(Credit: Elías Valverde II/The Dallas Morning News via Getty Images)
Texas Attorney General Ken Paxton is suing Meta and WhatsApp, claiming that Meta “misled consumers regarding the strength and scope” of WhatsApp’s privacy protections, though encryption experts have criticized his claims.
WhatsApp provides end-to-end (E2EE) encryption, meaning no one, except the two parties involved, can read the messages, including Meta. Paxton, a Republican currently running for US Senate, claims that “investigations and insider accounts" have shown Meta's claims about being unable to access users' messages to be "blatantly inaccurate.” He alleges that reports suggest WhatsApp employees have been able to access user communications, and that “message content can be pulled and viewed after the message has been sent.”
“I am suing to protect Texans’ privacy and ensure that WhatsApp by Meta does not mislead Texans by unlawfully accessing private conversations and data,” the AG says.
The lawsuit alleges violations of Texas's Deceptive Trade Practices-Consumer Protection Act (DTPA), which allows individuals and businesses to sue companies for false, misleading, or deceptive business practices.
In January, WhatsApp was hit with a class-action lawsuit that said its end-to-end encryption is a sham. Meta, however, called the claims "false and absurd." More recently, Meta says it has tried to engage with the plaintiffs in that case, but isn't getting anywhere.

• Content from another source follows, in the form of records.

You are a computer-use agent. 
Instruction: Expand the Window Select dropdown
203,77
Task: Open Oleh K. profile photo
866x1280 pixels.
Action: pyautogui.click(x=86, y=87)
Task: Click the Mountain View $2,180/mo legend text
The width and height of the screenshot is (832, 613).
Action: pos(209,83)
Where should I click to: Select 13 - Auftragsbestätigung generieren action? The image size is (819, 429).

The “so-called ‘whistleblowers’ behind the complaint are confused, deeply misinformed, or acting in bad faith," Meta says.
Paxton is citing a Bloomberg report from April 2026, in which a special agent with the Office of Export Enforcement allegedly examined claims that Meta employees and contractors could view WhatsApp message content. The case was later closed.

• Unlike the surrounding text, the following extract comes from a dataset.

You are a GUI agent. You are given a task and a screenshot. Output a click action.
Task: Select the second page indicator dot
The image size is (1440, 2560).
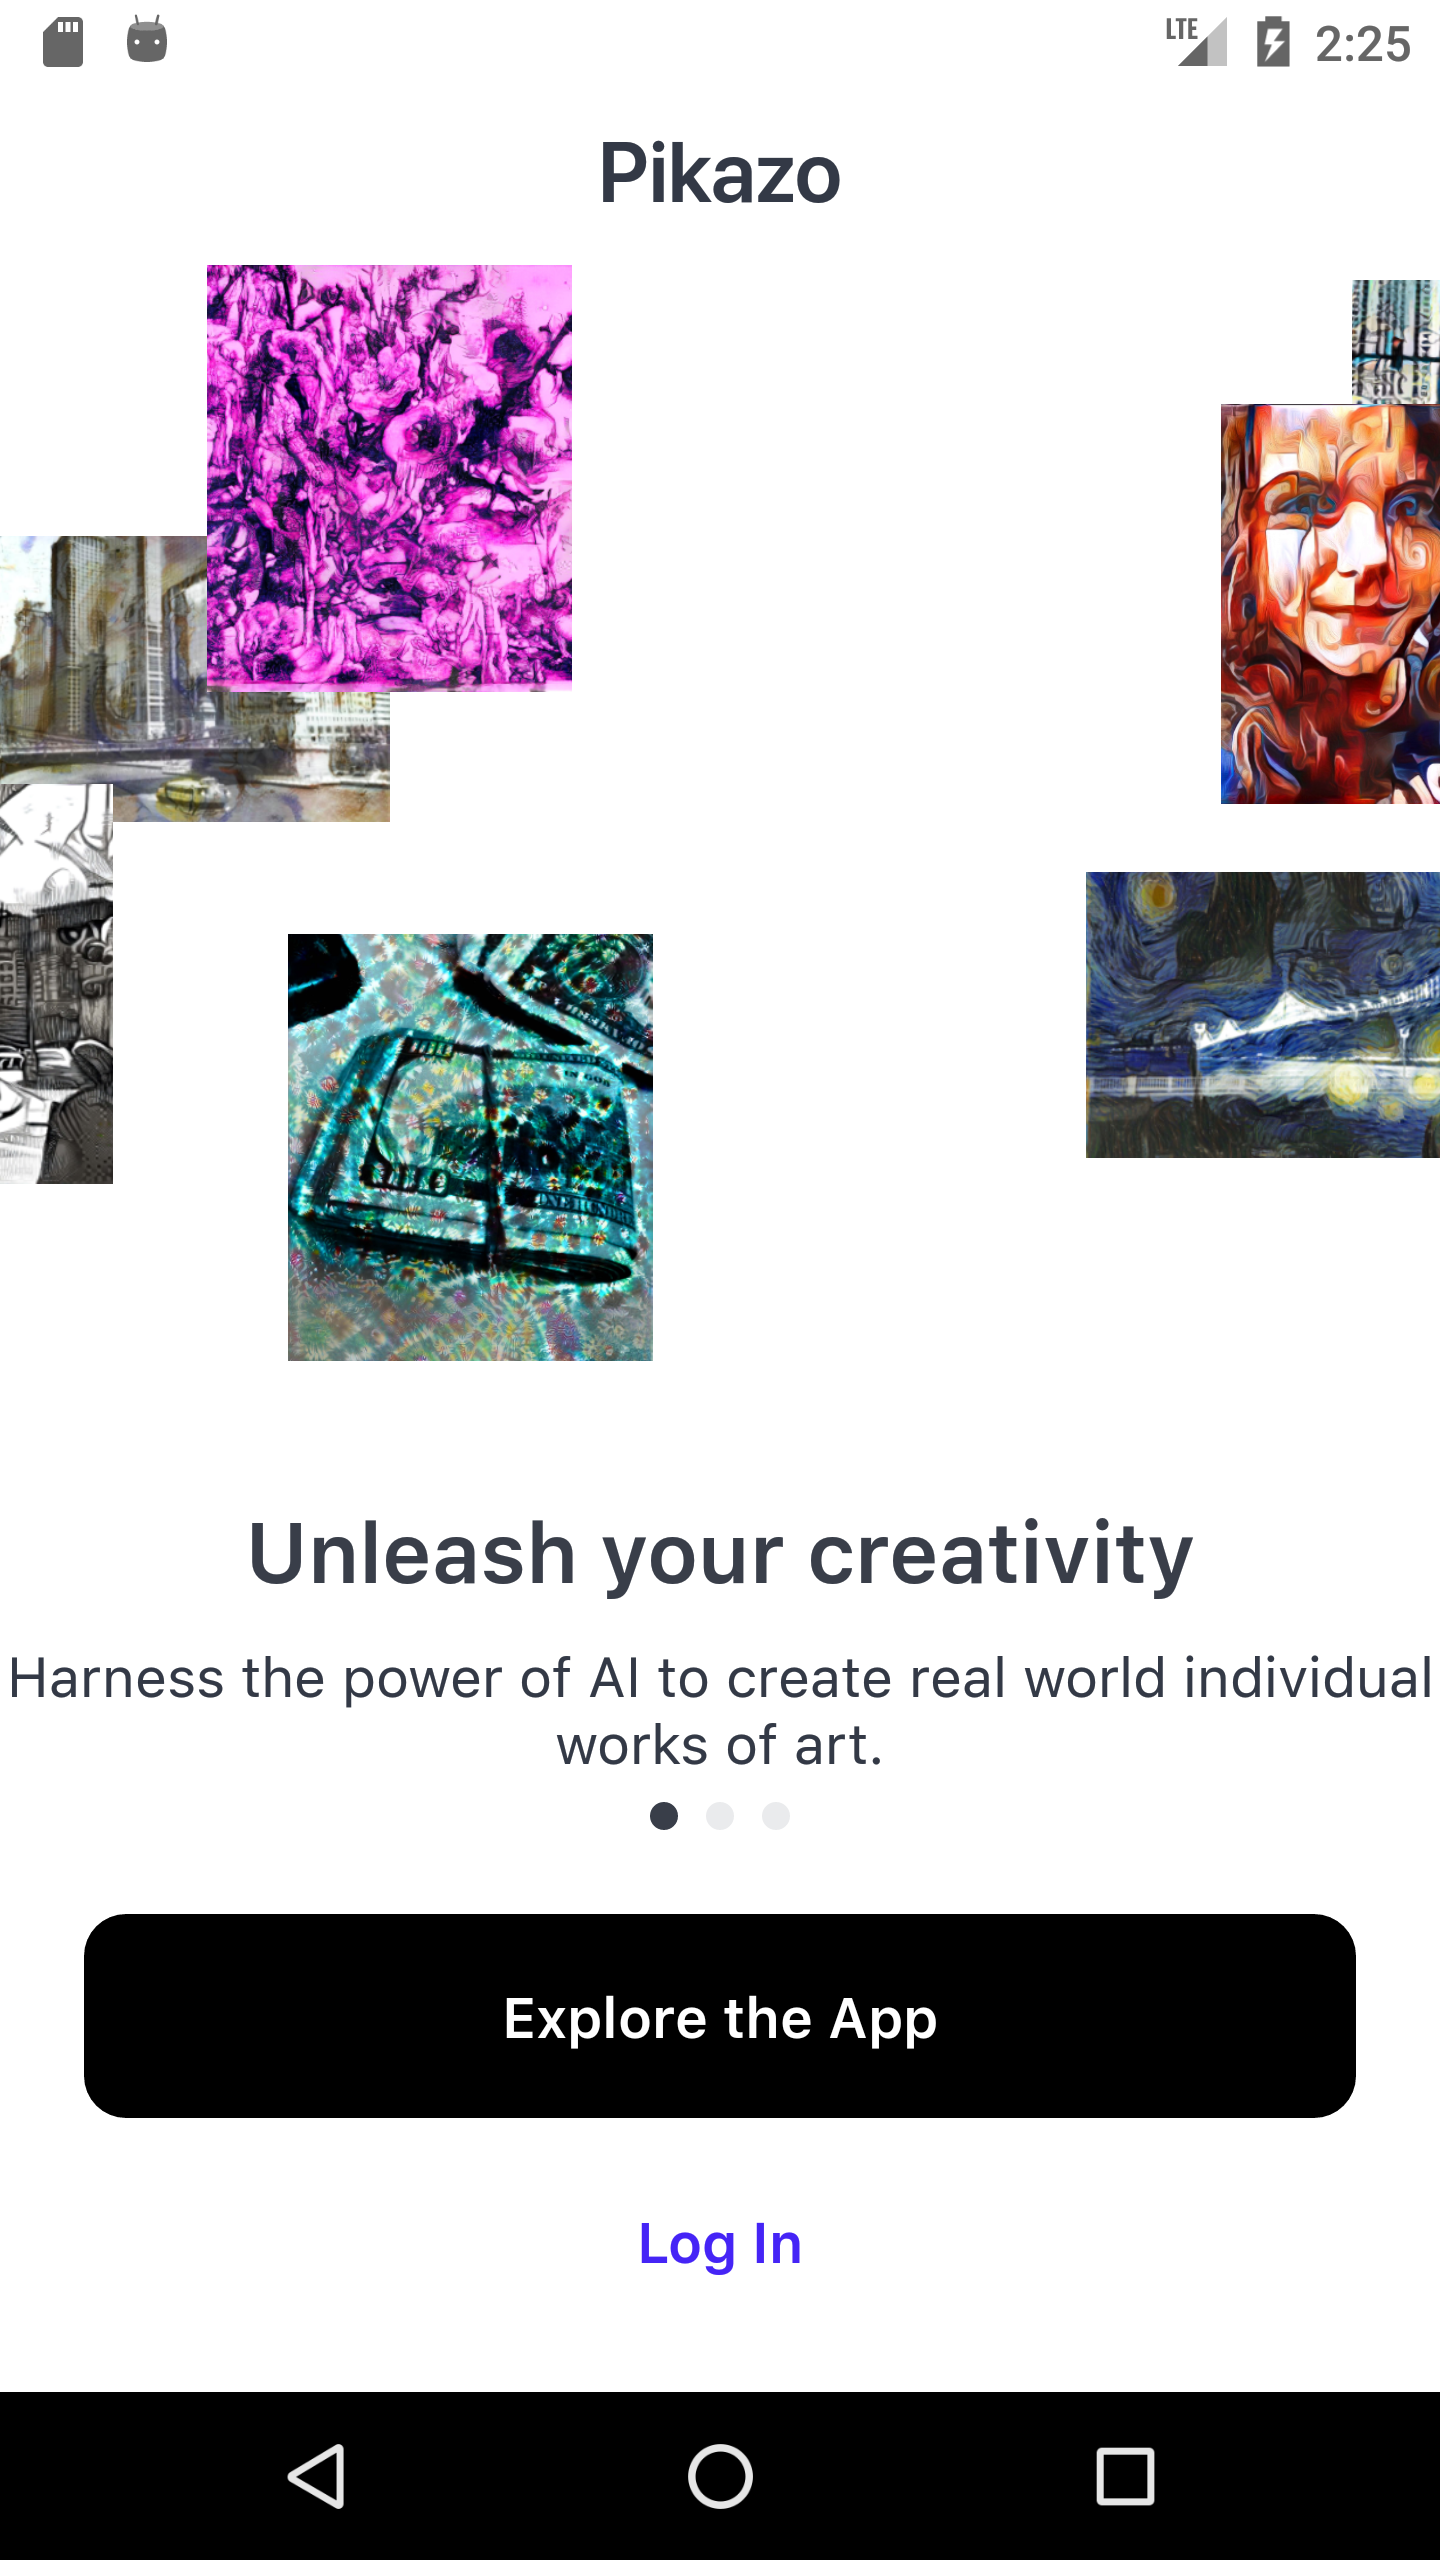(x=720, y=1815)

Benjamin Dowling, a senior lecturer in cryptography at King’s College London and a co-author of the study, tells Ars Technica that, “all the evidence we are aware of points towards WhatsApp providing users with end-to-end encryption for their message contents.”

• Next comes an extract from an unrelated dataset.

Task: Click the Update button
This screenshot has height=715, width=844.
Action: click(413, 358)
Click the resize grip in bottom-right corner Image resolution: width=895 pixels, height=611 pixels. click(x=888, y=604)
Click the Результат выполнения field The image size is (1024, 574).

Though Dowling's team found “weaknesses in the protocol, such as a lack of user control over things like group membership...we are not aware of any concrete evidence that WhatsApp has broken their promise of end-to-end encryption,” he added.
Kenny Paterson, a researcher at ETH Zurich called the “vast majority” of the lawsuit “general dung-throwing in Meta’s direction,” saying the case was “built on a very thin evidence base.”
It’s important to note that though E2EE protects the messages themselves, it does not hide their metadata, which can reveal what time a message was sent and to whom. WhatsApp metadata has used in investigations that led to people being sentenced for sharing classified US government information—including former Treasury Department official Natalie Edwards, who messaged a BuzzFeed reporter 70 times before an investigation was published.